A different repo will be better 

> On Aug 22, 2019, at 6:16 AM, Per Otterström <per.otterst...@ericsson.com> 
> wrote:
> 
> Very powerful tool indeed, thanks for sharing!
> 
> I believe it is best to keep tools like this in different repos since 
> different tools will probably have different life cycles and tool chains. 

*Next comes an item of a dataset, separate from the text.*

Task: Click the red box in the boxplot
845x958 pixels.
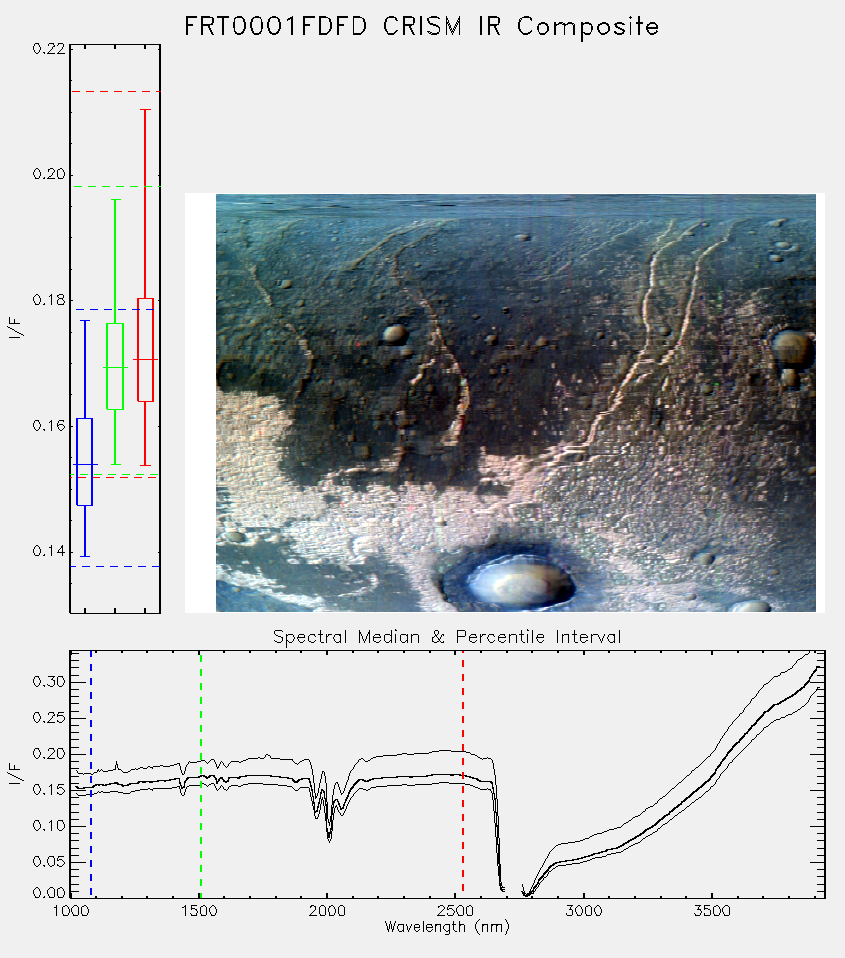Action: coord(145,350)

> Yes, that could be handled in a single repo, but with different repos we'd 
> get natural boundaries.
> 
> -----Original Message-----
> From: Sumanth Pasupuleti <spasupul...@netflix.com.INVALID> 
> Sent: den 22 augusti 2019 14:40
> To: dev@cassandra.apache.org
> Subject: Re: Contributing cassandra-diff
> 
> No hard preference on the repo, but just excited about this tool! Looking 
> forward to employing this for upgrade testing (very timely :))
> 
>> On Thu, Aug 22, 2019 at 3:38 AM Sam Tunnicliffe <s...@beobal.com> wrote:
>> 
>> My own weak preference would be for a dedicated repo in the first 
>> instance. If/when additional tools are contributed we should look at 
>> co-locating common stuff, but rushing toward a monorepo would be a 
>> mistake IMO.
>> 
>>>> On 22 Aug 2019, at 11:10, Jeff Jirsa <jji...@gmail.com> wrote:
>>> 
>>> I weakly prefer contrib.
>>> 
>>> 
>>> On Thu, Aug 22, 2019 at 12:09 PM Marcus Eriksson 
>>> <marc...@apache.org>
>> wrote:
>>> 
>>>> Hi, we are about to open source our tooling for comparing two 
>>>> cassandra clusters and want to get some feedback where to push it. 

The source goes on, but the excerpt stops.